Now that China has refused to back down from Trump’s escalation, I’m wondering how Trump is going to wiggle out of this one. He can announce a 90 day pause with some lie about how China begged him to come to the table to save face domestically, but that maneuver might not actually bring China to negotiations. China seems to be in “never interrupt your opponent when he is making a mistake” mode and I don’t see them responding to something like a temporary pause.

The pro tariff crowd seems to be thinking that China will go into a recession before the US does, so the US will win the game of chicken, but China probably has more options for responding to a recession, especially given the fact that the government isn’t a bunch of idiotic, bumbling aristocrats and the flight from the US bond market has continued. No one is going to want to lend us the money it’ll take to weather a serious downturn given the fact that we’re run by crazy people.

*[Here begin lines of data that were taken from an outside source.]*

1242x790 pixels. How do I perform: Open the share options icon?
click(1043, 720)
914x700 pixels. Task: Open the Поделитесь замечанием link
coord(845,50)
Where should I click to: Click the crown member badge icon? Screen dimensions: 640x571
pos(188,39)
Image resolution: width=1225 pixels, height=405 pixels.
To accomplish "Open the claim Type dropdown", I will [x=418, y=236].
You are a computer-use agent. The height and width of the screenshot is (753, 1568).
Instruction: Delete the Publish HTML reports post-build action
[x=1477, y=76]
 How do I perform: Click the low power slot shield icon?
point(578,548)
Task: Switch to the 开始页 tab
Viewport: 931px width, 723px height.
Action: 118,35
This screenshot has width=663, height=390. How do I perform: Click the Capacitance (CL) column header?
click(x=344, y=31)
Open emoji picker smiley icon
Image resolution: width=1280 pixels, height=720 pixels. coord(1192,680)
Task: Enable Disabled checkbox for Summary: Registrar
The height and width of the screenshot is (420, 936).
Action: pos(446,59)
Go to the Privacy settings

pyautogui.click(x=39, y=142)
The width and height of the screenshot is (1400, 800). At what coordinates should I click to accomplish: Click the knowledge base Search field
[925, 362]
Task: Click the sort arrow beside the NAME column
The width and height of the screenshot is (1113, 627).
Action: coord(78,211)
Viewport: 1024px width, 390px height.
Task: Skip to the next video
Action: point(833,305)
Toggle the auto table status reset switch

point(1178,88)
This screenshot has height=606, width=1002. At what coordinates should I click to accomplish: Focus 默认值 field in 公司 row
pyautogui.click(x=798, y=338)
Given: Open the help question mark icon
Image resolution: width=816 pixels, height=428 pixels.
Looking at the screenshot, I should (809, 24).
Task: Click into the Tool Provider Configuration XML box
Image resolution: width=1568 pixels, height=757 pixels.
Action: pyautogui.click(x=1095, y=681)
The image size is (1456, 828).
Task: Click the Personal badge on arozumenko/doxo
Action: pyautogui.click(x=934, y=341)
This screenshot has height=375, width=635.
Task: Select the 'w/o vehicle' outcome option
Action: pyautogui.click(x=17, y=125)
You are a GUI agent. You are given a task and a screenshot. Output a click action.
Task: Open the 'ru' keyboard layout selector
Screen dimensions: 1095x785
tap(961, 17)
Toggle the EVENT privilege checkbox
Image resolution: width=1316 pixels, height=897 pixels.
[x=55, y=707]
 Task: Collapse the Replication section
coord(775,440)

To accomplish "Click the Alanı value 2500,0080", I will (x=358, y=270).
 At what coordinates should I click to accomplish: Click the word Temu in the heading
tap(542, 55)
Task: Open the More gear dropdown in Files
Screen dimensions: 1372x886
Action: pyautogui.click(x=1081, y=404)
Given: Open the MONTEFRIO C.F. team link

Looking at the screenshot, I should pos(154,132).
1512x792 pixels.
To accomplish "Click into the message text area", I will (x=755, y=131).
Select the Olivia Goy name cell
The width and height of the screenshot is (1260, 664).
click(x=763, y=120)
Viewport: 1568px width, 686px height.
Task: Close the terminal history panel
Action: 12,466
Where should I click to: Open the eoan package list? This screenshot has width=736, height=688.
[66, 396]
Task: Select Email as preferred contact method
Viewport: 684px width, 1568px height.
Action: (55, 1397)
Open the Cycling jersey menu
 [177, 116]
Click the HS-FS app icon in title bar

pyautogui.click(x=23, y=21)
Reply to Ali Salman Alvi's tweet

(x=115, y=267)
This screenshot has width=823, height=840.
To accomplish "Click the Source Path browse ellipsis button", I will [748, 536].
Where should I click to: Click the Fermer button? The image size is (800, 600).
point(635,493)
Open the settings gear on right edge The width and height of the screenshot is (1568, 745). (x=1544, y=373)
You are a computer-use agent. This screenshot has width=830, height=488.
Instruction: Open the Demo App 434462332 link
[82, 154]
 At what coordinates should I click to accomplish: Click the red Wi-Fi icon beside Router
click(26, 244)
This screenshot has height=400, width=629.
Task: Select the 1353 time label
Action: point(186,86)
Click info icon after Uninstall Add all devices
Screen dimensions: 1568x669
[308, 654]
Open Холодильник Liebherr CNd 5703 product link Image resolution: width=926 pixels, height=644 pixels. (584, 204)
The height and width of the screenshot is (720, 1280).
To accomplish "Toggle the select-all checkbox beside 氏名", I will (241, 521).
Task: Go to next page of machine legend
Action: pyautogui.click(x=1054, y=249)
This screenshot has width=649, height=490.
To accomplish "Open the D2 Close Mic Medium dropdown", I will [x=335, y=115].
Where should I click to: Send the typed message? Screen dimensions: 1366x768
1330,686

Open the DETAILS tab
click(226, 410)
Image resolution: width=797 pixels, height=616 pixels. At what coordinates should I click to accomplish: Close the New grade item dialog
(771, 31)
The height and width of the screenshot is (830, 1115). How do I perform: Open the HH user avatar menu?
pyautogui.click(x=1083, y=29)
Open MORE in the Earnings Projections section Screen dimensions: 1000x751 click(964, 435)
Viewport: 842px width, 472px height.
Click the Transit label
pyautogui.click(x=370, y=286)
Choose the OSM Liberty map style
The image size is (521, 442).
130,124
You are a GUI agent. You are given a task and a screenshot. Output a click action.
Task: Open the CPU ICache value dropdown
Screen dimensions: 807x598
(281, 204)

So, assuming Trump is made to see the warning lights again, what does he ask for? He has jiu-jitsu’d himself into a no-win position because reshoring all of the manufacturing that left four decades ago is a nonstarter. I guess he could demand that China agrees to import a certain amount of US goods to lower the trade deficit, but they made that offer last time and then immediately ignored it because why wouldn’t they? It’s unenforceable because any retaliatory action the US could take brings us right back here. So what is a non-idiotic offer to China to get talks started? What will their opening demands be?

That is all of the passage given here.